By Rose O. Sherman, EdD, RN, NEA-BC, FAAN
Almost every health system in the country now uses travel nurses to fill core staffing vacancies. High vacancy rates have resulted in an unprecedented number of requests for travel contracts. At this point, none of the travel agencies can meet the demand. Unfortunately, the growing need for travelers has also led to a concerning practice – some agencies now hire nurses with as little as six months of experience. Nurse managers are expressing frustration that today’s travelers don’t have the scope and breadth of experience they have expected. Some even need extensive orientation. Charge nurses are angry that they are teaching basic skills to nurses making 3-6x what they earn.
With this backdrop, a family friend contacted me to “talk some sense into their new graduate daughter, who was breaking a residency contract and planned to travel.” They had tried to talk her out of it and expressed concern about the integrity of breaking a signed agreement with a community hospital. She told them that everyone was doing it. She did agree to talk with me. I told her parents that I might not be successful but would pose some questions for her to think about.
I was interested in learning what is driving young nurses to consider working as travelers so early in their careers. Her reasons included the following:
- A once in a lifetime opportunity
- Making enough money to pay off all her student loans
- The ability to take one month off between 13-week contracts
- Paid housing
- An opportunity to work in another geographic area
So I was also wondered if she saw downsides to traveling at this point in her career. Other than some guilt about breaking a contract (which others have told her is not enforced, so there would be no ramifications), she saw little reason not to do this. She felt she was clinically ready but acknowledged she had not cared for the most critically ill patients in her ICU.
She was smart enough to realize that I saw this career decision differently, so she asked me for my opinion. I told her that I always played the long game with career decisions asking myself how I would feel about this career move five years or ten years from now. I told her about the work of Canadian researcher Dr. Judy Boychuck Duchsher, who has spent her career building on the work of Marlene Kramers’s reality shock research. Duchsher has written about three phases of transition.
The Doing Phase (the first 3 months)– the new nurse is on a steep learning curve and overwhelmed meeting practice expectations. The stress and anxiety level of the nurse is very high.
Being Phase (months 3 – 6) – the nurse achieves rapid advancement in their thinking, knowledge, and skills. Nurses begin to feel comfortable in their roles.
-=-=-
## ASSIGNED TASK 1
Duplicate the travel nursing article starting with "She was smart" and going on through "in their roles.".
## ASSIGNED TASK 2
Render the sentence "She did agree to talk with me." from the travel nursing article into Spanish.
## ASSIGNED TASK 3
Write the next part of the travel nursing article, picking up after its final sentence.
The items have no part in this work.

## EXTRACTED ENTRIES
-=-=-
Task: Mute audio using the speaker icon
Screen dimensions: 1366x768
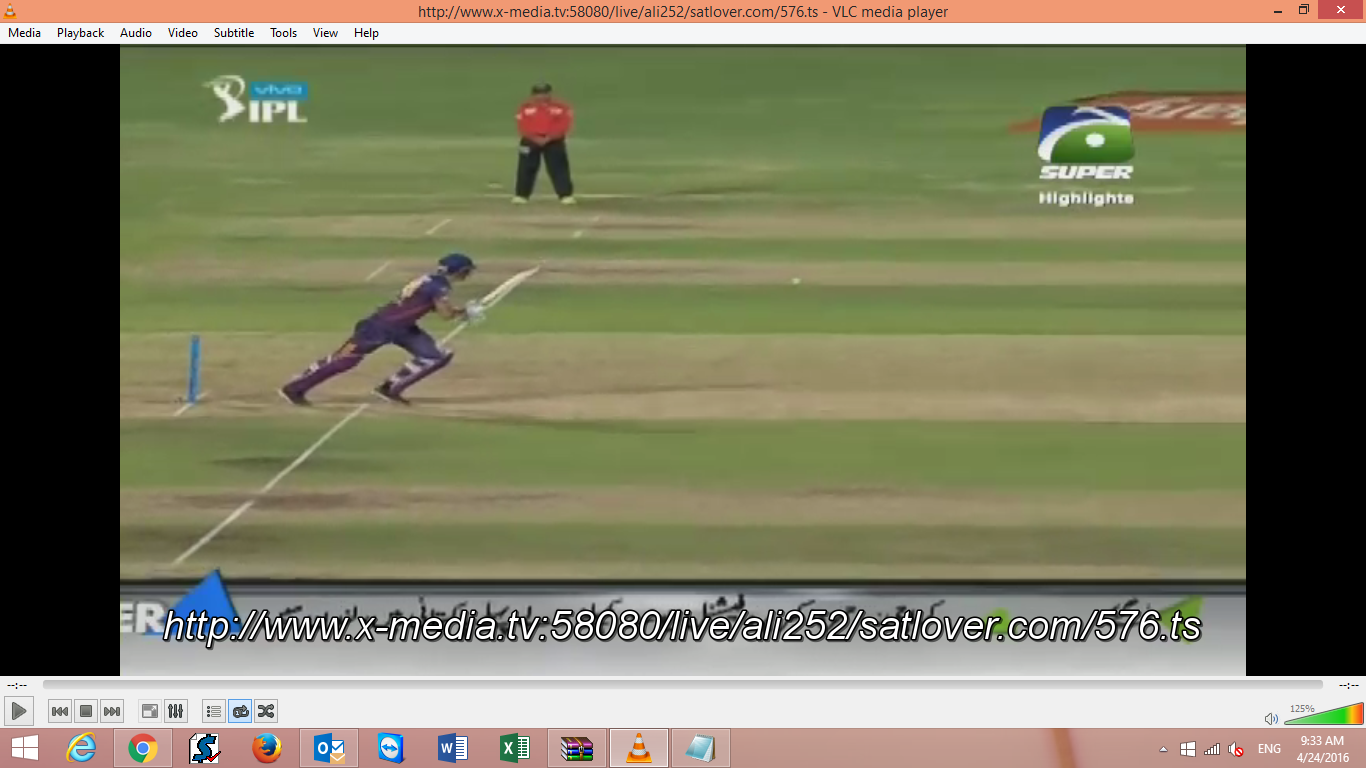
-=-=-
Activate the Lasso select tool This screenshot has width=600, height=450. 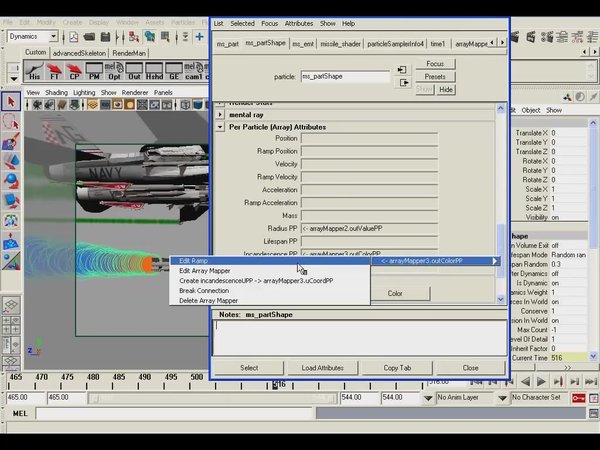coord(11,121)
-=-=-
## WRITTEN REPLY 1
She was smart enough to realize that I saw this career decision differently, so she asked me for my opinion. I told her that I always played the long game with career decisions asking myself how I would feel about this career move five years or ten years from now. I told her about the work of Canadian researcher Dr. Judy Boychuck Duchsher, who has spent her career building on the work of Marlene Kramers’s reality shock research. Duchsher has written about three phases of transition.
The Doing Phase (the first 3 months)– the new nurse is on a steep learning curve and overwhelmed meeting practice expectations. The stress and anxiety level of the nurse is very high.
Being Phase (months 3 – 6) – the nurse achieves rapid advancement in their thinking, knowledge, and skills. Nurses begin to feel comfortable in their roles.

## WRITTEN REPLY 2
Ella sí aceptó hablar conmigo.

## WRITTEN REPLY 3
Knowing Phase (months 6-12) – the nurse begins to see him or herself as a separate practitioner from others on the team. During this phase, nurses begin to find professional meaning and purpose in their work. They can begin to provide others with team backup.
All three phases are necessary to socialize into the profession and maintain a lifetime commitment to the work. When new graduates leave their first employer before these phases are completed, they may not achieve full professional socialization and involvement as team members. If the nurse’s next role is working for an agency or on a travel assignment, it is unlikely that they will fully integrate into a team and profession. The first year is always challenging, and Duchsher has pointed out that disillusionment and restlessness at the six-month mark are common. If you can work that full first year, things do get better.
I explained that I saw the following risks in leaving her first position so early in her career to travel:
- Lack of professional socialization
- Lack of psychological safety to speak up and speak out
- Lack of experience working on a team as a fully integrated team member
- Lack of engagement in professional activities
- Lack of commitment to the profession
- Lack of ongoing coaching and mentoring
- Lack of continuing relationships with other nursing professionals
I shared with her that as a travel critical care nurse who has been deemed fully competent, organizations would expect her to manage high acuity patients without a preceptor. She would be making considerably more than the staff she worked with, and they would be unsympathetic about her inability to do specific patient assignments. She was potentially putting her license at risk. My guidance would be to stay through the one-year commitment. If she still felt the same way, she could pursue other career opportunities.
Now I am not sure if any of this conversation will have an impact, but it struck me as one that we should be having with new graduates before they graduate or at the point of entry into the profession. Why not assign and study Dr. Duchsher’s work. As a BSN student, I read Kramer’s book on reality shock. It made a big impression on me and foreshadowed some of the experiences and feelings in the first year. I understood that these were part of the professional transition. I expected the first year to be challenging but knew this was one building block in a long career.